Exhibitions
Working at the intersection of music, poetry, video, and performance, Lithuanian artist Eglė Budvytytė explores the power of collectivity, vulnerability, and permeability between bodies and the environments they inhabit. In the film Songs from the Compost: mutating bodies, imploding stars (2020) she examines human hubris toward animals, plants, bacteria, and fungi. Shot in the lichen forest and sand dunes of the Curonian Spit in Lithuania, this video depicts shape shifting bodies moving among each other in close proximity. The work is accompanied by a mesmerising musical composition and is narrated by the artist, who draws from biologist Lynn Margulis’ theory of endosymbiosis – which refers to the interaction and cooperation of composite organisms – as well as from speculative science fiction author Octavia E. Butler – who disrupts anthropocentric hierarchy through tropes of hybridity and symbiosis. Songs from the Compost is a hypnotic exploration of bodies’ interdependency, disintegration, and decay, demonstrating the necessity of intertwined networks between human and non-human beings for nurturing interspecies relationships.
While walking along kala for the first time, we can easily fall into a dazed state of saturated senses, coming from signs to this museum or that restaurant, through changing spots of shadow and sunlight on stone textures, to capers growing nonchalantly from the cracks in walls.

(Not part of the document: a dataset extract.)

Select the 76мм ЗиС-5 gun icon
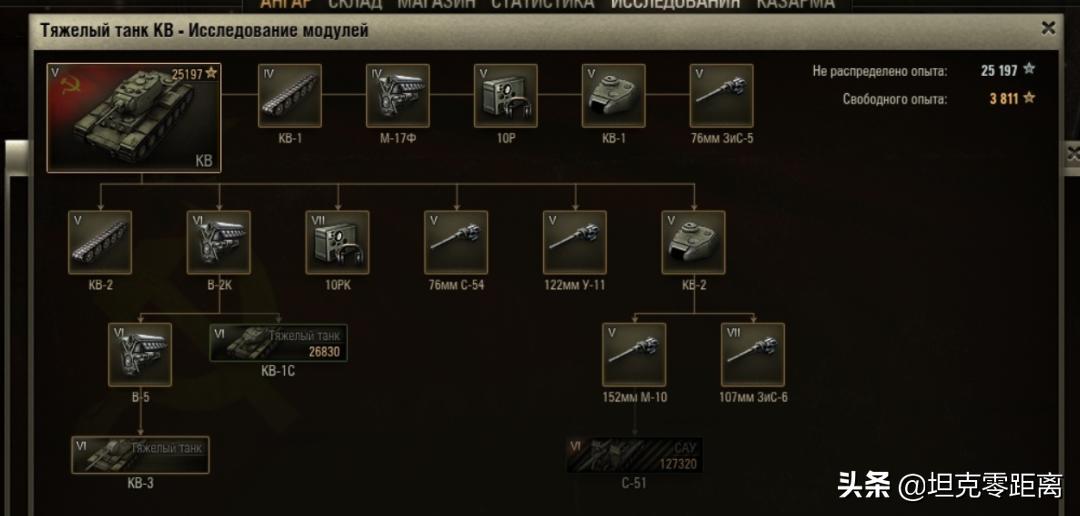Screen dimensions: 1080x516 pyautogui.click(x=721, y=96)
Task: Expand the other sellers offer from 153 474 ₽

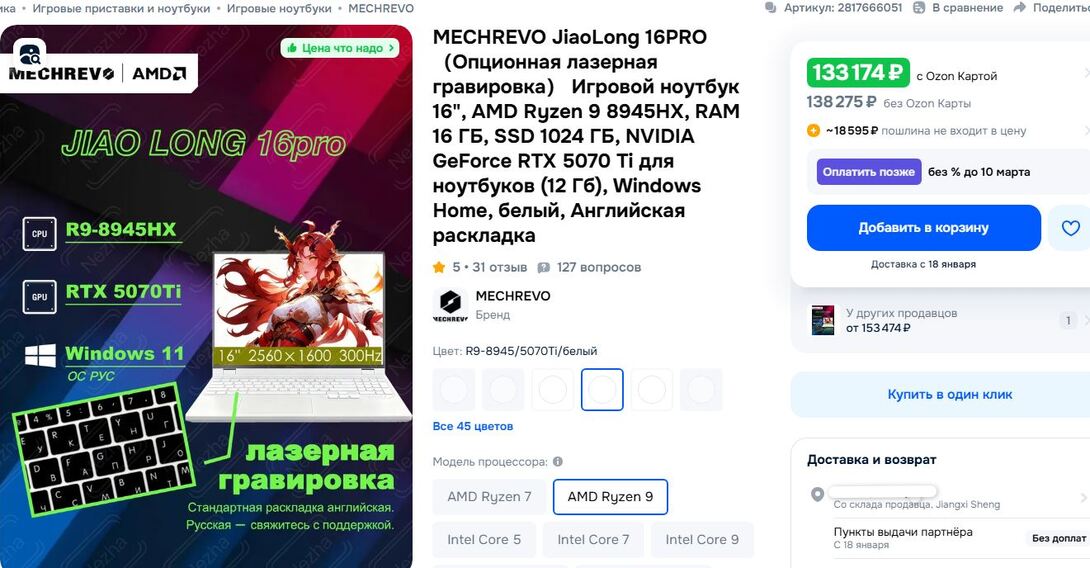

And there, among the layers of architecture and life, every now and then – buža. Buže, on some islands known as “ears of windows” or probužoni kamik (perforated stone) in the dialect of Hvar, are stone protrusions with a circular hole in the middle, usually located at the height of two thirds of the window frame. It is assumed, because buže mostly live in pairs, that a beam was passed through them, but their function is the subject of various theories: that they were used for drying clothes, or colored Venetian cloths, animal skins and furs, hanging wet and damp sheets, as protection from the sun and “air conditioning” of the living spaces, as well as for placing festive flags, tapestries and cloths with family coats of arms during important celebrations. What is certain is the multitude of personal truths and stories of the people to whom they belong to and who live with them every day. It is precisely this openness in interpretation that gives a wide space for play. With this site-specific installation in the kala of Jelsa, Željko Beljan brings buže to life, following their historic connections with textile, with a simple gesture “reminding” visitors of their existence and inviting further intertwined interpretations.
Nature is Not Longer destiny is a double video experimental piece, to be screened simultaneously, conceived during a pre-pandemic dance residency in Portugal. The director Jose Spínola induced the characters in a kind of hypnosis to interpret spontaneity – without a previous notion of the script – the concepts dictated as their opposite gender; women as men and men as women. The characters were free to express these concepts at will.
In this way, the director tries to unmask the gender indoctrinations that society has taught us to play – the ones responsible for creating a void between the genders, which ended up in the extreme sexual polarization that we suffer today. The liberation of men and women from these roles is in process – music and dance allow us to make an integration of both feminine and masculine hemispheres in ourselves, free from conceptual interpretations, time or space.
Let's keep it Gezellig
Marieke Leene (NL)
Video
Marieke Leene is a multidisciplinary artist based in the Netherlands. Leene developed a background in digital art and cultural events throughout her practice as an independent artist. She delves into the interactions between the ‘real world’ and the digital world.
She is currently pursuing a bachelor’s degree in digital arts. With interests ranging from computer made tableware to space waste, her work approaches the themes in a simple, poetic and humorous manner. Driven by concept, not medium, she has turned a cow into a 3D printer, started a fighter jet company to make the sun stand still and let an AI assess paintings based on their gezelligheid…
Many of Leene’s works concern habits, and the illusion of intrinsic behavior. How are things represented in the brain and how are they in reality? How does the author see it, how does the rest of the world see it and how does a computer see it?